Goal of the exercise
Reproduce the records in full. Alter nothing.

Records for this exercise
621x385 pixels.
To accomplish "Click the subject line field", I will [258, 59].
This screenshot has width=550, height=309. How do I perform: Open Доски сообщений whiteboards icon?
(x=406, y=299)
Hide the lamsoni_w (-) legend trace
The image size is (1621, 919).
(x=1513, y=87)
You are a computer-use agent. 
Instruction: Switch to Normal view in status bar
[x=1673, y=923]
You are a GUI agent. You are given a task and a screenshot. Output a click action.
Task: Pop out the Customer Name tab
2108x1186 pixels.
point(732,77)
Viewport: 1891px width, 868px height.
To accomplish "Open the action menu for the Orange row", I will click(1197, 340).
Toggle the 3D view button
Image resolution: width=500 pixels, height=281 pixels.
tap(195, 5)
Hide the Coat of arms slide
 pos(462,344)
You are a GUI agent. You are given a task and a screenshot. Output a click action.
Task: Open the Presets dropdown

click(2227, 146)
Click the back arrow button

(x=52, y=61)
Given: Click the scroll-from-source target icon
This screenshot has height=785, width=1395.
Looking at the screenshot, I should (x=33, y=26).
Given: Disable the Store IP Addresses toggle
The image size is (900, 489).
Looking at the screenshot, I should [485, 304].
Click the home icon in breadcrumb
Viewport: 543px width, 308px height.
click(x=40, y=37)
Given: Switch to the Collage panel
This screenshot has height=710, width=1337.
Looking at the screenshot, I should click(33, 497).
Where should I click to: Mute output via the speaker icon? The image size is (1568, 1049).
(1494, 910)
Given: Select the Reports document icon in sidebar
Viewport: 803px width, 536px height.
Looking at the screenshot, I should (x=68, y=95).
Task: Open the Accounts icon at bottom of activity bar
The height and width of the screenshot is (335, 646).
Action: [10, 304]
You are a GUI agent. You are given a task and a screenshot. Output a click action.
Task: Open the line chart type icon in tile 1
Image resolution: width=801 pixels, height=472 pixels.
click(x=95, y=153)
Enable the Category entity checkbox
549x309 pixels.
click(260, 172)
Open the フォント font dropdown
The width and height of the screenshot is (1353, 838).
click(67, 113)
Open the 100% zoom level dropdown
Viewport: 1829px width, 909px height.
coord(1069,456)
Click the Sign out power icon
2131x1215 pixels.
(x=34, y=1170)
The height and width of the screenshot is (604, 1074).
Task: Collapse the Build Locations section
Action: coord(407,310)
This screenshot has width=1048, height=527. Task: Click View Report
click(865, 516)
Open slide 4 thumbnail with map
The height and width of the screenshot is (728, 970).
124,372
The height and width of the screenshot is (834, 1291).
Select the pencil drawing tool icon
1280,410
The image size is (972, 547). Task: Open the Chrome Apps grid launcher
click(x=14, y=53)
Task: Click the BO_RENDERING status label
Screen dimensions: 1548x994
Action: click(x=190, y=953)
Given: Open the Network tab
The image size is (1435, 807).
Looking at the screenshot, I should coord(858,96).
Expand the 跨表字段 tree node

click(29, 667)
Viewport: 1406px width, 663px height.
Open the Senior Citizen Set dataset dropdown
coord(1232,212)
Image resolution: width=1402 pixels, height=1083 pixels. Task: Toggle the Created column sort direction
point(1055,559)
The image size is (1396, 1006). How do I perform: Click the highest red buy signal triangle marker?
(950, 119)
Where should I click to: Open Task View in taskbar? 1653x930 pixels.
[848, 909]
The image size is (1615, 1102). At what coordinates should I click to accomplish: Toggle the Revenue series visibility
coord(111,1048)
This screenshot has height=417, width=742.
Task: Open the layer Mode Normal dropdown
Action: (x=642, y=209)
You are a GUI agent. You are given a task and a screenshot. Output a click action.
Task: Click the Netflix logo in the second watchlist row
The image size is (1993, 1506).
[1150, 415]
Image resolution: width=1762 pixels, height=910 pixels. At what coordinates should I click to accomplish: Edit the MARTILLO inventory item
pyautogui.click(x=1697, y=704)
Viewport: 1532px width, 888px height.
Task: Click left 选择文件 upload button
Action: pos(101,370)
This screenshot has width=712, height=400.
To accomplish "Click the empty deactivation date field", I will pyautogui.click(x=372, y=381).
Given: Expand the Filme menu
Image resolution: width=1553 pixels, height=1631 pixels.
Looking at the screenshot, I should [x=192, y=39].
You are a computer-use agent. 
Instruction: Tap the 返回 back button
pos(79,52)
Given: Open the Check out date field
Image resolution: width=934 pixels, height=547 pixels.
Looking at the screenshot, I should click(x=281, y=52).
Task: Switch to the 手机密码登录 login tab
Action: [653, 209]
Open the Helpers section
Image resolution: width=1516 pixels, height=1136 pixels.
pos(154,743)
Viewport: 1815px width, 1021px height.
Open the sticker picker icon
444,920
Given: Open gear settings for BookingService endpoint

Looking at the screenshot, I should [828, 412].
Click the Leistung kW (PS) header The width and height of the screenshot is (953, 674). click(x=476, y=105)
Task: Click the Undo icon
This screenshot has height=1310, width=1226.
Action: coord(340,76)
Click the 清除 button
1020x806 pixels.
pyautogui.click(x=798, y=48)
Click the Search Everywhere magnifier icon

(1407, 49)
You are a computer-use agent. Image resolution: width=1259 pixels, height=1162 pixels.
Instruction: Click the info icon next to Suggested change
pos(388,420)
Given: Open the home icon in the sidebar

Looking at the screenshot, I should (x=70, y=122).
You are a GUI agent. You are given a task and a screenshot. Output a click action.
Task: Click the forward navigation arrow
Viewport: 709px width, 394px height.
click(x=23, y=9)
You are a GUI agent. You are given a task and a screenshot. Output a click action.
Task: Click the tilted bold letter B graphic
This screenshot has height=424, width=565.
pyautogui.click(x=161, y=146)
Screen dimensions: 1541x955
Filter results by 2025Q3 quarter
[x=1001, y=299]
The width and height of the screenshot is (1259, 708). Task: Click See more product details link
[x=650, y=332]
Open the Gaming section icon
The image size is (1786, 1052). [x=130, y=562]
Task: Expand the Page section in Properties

Task solution
621x385 pixels.
To accomplish "Click the subject line field", I will [258, 59].
This screenshot has width=550, height=309. How do I perform: Open Доски сообщений whiteboards icon?
(x=406, y=299)
Hide the lamsoni_w (-) legend trace
The image size is (1621, 919).
(x=1513, y=87)
You are a computer-use agent. 
Instruction: Switch to Normal view in status bar
[x=1673, y=923]
You are a GUI agent. You are given a task and a screenshot. Output a click action.
Task: Pop out the Customer Name tab
2108x1186 pixels.
point(732,77)
Viewport: 1891px width, 868px height.
To accomplish "Open the action menu for the Orange row", I will click(1197, 340).
Toggle the 3D view button
Image resolution: width=500 pixels, height=281 pixels.
tap(195, 5)
Hide the Coat of arms slide
 pos(462,344)
You are a GUI agent. You are given a task and a screenshot. Output a click action.
Task: Open the Presets dropdown

click(2227, 146)
Click the back arrow button

(x=52, y=61)
Given: Click the scroll-from-source target icon
This screenshot has height=785, width=1395.
Looking at the screenshot, I should (x=33, y=26).
Given: Disable the Store IP Addresses toggle
The image size is (900, 489).
Looking at the screenshot, I should [485, 304].
Click the home icon in breadcrumb
Viewport: 543px width, 308px height.
click(x=40, y=37)
Given: Switch to the Collage panel
This screenshot has height=710, width=1337.
Looking at the screenshot, I should click(33, 497).
Where should I click to: Mute output via the speaker icon? The image size is (1568, 1049).
(1494, 910)
Given: Select the Reports document icon in sidebar
Viewport: 803px width, 536px height.
Looking at the screenshot, I should (x=68, y=95).
Task: Open the Accounts icon at bottom of activity bar
The height and width of the screenshot is (335, 646).
Action: [10, 304]
You are a GUI agent. You are given a task and a screenshot. Output a click action.
Task: Open the line chart type icon in tile 1
Image resolution: width=801 pixels, height=472 pixels.
click(x=95, y=153)
Enable the Category entity checkbox
549x309 pixels.
click(260, 172)
Open the フォント font dropdown
The width and height of the screenshot is (1353, 838).
click(67, 113)
Open the 100% zoom level dropdown
Viewport: 1829px width, 909px height.
coord(1069,456)
Click the Sign out power icon
2131x1215 pixels.
(x=34, y=1170)
The height and width of the screenshot is (604, 1074).
Task: Collapse the Build Locations section
Action: coord(407,310)
This screenshot has width=1048, height=527. Task: Click View Report
click(865, 516)
Open slide 4 thumbnail with map
The height and width of the screenshot is (728, 970).
124,372
The height and width of the screenshot is (834, 1291).
Select the pencil drawing tool icon
1280,410
The image size is (972, 547). Task: Open the Chrome Apps grid launcher
click(x=14, y=53)
Task: Click the BO_RENDERING status label
Screen dimensions: 1548x994
Action: click(x=190, y=953)
Given: Open the Network tab
The image size is (1435, 807).
Looking at the screenshot, I should coord(858,96).
Expand the 跨表字段 tree node

click(29, 667)
Viewport: 1406px width, 663px height.
Open the Senior Citizen Set dataset dropdown
coord(1232,212)
Image resolution: width=1402 pixels, height=1083 pixels. Task: Toggle the Created column sort direction
point(1055,559)
The image size is (1396, 1006). How do I perform: Click the highest red buy signal triangle marker?
(950, 119)
Where should I click to: Open Task View in taskbar? 1653x930 pixels.
[848, 909]
The image size is (1615, 1102). At what coordinates should I click to accomplish: Toggle the Revenue series visibility
coord(111,1048)
This screenshot has height=417, width=742.
Task: Open the layer Mode Normal dropdown
Action: (x=642, y=209)
You are a GUI agent. You are given a task and a screenshot. Output a click action.
Task: Click the Netflix logo in the second watchlist row
The image size is (1993, 1506).
[1150, 415]
Image resolution: width=1762 pixels, height=910 pixels. At what coordinates should I click to accomplish: Edit the MARTILLO inventory item
pyautogui.click(x=1697, y=704)
Viewport: 1532px width, 888px height.
Task: Click left 选择文件 upload button
Action: pos(101,370)
This screenshot has width=712, height=400.
To accomplish "Click the empty deactivation date field", I will pyautogui.click(x=372, y=381).
Given: Expand the Filme menu
Image resolution: width=1553 pixels, height=1631 pixels.
Looking at the screenshot, I should [x=192, y=39].
You are a computer-use agent. 
Instruction: Tap the 返回 back button
pos(79,52)
Given: Open the Check out date field
Image resolution: width=934 pixels, height=547 pixels.
Looking at the screenshot, I should click(x=281, y=52).
Task: Switch to the 手机密码登录 login tab
Action: [653, 209]
Open the Helpers section
Image resolution: width=1516 pixels, height=1136 pixels.
pos(154,743)
Viewport: 1815px width, 1021px height.
Open the sticker picker icon
444,920
Given: Open gear settings for BookingService endpoint

Looking at the screenshot, I should [828, 412].
Click the Leistung kW (PS) header The width and height of the screenshot is (953, 674). click(x=476, y=105)
Task: Click the Undo icon
This screenshot has height=1310, width=1226.
Action: coord(340,76)
Click the 清除 button
1020x806 pixels.
pyautogui.click(x=798, y=48)
Click the Search Everywhere magnifier icon

(1407, 49)
You are a computer-use agent. Image resolution: width=1259 pixels, height=1162 pixels.
Instruction: Click the info icon next to Suggested change
pos(388,420)
Given: Open the home icon in the sidebar

Looking at the screenshot, I should (x=70, y=122).
You are a GUI agent. You are given a task and a screenshot. Output a click action.
Task: Click the forward navigation arrow
Viewport: 709px width, 394px height.
click(x=23, y=9)
You are a GUI agent. You are given a task and a screenshot. Output a click action.
Task: Click the tilted bold letter B graphic
This screenshot has height=424, width=565.
pyautogui.click(x=161, y=146)
Screen dimensions: 1541x955
Filter results by 2025Q3 quarter
[x=1001, y=299]
The width and height of the screenshot is (1259, 708). Task: Click See more product details link
[x=650, y=332]
Open the Gaming section icon
The image size is (1786, 1052). [x=130, y=562]
Task: Expand the Page section in Properties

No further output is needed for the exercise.